Question-and-Answer Session
Operator
(Operator Instructions) We’ll for first to Nicole Miller with Piper Jaffray.
Nicole Miller – Piper Jaffray
Just two quick questions, first can you give us the quarterly inventory write downs by quarter so we can reconcile the model? I see you gave it this quarter, I believe it was $1 million in cost of [inaudible].
Hassan N. Natha
For the fourth quarter and what we indicated is that for the first, second and third quarters, it’s $700,000. What we will do is in the 10-K we’ll provide you that information. I don’t have that on me currently.
Nicole Miller – Piper Jaffray
And then I guess just really my last - the question I’m really trying to reconcile is this comment about not expecting slotting fees in 2008 or at least not to the same degree, I’m just wondering how you either plan to grow ACV or throughput, how can we kind of reconcile increasing sales without having to pay for it? That’s the question, I guess.
Stephen C. Jones
Well, Nicole, I think we will spend a bit on listing feesasHaHassan. We have currently budgeted about $500,000. That’ll handle continued investment in 24C, new points of availability and in some cases it’ll fund some of our Cola listings. So we will be spending some but really I think that the growth comes from we’ll continue expanding in some of the regions that Joth talked about Southwest, the Northeast and so we will be picking up new points of availability but really we’re focusing on volume per outlet of the investments we’ve already made, maximizing the opportunity on the shelf in getting more volume per point of availability that we already have and to me that’s where the real source of growth in 2008 and 2009 will come from. So hopefully that clears that up.
Operator
We’ll go next to Mark Astrachan with Stifle Nicolaus.

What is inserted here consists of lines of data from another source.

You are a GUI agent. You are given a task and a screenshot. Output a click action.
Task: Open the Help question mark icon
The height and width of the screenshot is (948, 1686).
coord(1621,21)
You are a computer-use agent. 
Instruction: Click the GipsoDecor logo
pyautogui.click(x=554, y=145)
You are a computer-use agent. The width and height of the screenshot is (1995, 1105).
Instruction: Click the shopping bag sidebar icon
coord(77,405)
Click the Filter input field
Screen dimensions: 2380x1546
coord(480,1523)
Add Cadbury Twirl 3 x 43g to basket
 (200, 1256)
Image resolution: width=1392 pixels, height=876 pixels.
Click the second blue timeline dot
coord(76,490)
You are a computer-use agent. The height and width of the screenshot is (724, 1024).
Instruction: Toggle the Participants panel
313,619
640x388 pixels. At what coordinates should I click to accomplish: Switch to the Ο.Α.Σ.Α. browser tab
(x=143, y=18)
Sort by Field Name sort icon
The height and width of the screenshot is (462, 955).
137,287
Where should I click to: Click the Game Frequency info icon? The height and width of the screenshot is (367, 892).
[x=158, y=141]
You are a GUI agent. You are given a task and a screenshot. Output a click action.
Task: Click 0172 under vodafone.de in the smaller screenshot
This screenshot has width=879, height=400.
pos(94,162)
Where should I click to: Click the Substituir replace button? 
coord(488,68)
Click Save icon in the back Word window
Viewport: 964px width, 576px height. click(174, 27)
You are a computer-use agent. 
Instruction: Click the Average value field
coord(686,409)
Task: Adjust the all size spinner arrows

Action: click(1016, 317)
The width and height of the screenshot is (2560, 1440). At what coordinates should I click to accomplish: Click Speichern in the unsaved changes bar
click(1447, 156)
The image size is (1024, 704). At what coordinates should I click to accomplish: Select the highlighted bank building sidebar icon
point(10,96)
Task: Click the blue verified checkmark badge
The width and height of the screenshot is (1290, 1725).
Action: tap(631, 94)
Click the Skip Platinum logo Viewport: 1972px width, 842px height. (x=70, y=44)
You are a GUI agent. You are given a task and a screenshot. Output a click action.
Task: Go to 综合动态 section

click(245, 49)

Mark Astrachan – Stifel Nicolaus & Company, Inc.
The first question relates to the sales of concentrate in the quarter, what happened there in terms of why there weren’t any shipments, was it inventory, was it other things? And then the second part of that question is what were the slotting fees used for in the quarter?
Hassan N. Natha
In terms of no concentrate sales in the quarter, really two reasons. One is the inventory levels at National Beverage and secondly is the promotion programs that we put into the fourth quarter were not as effective as we thought they would be. So that’s the reason for the no sales of concentrate in the fourth quarter. In terms of the slotting fees, the slotting fees that were incurred in the fourth quarter were again related to customers that we had acquired and also the amortization of the ongoing slotting fee costs that we’ve incurred throughout the year.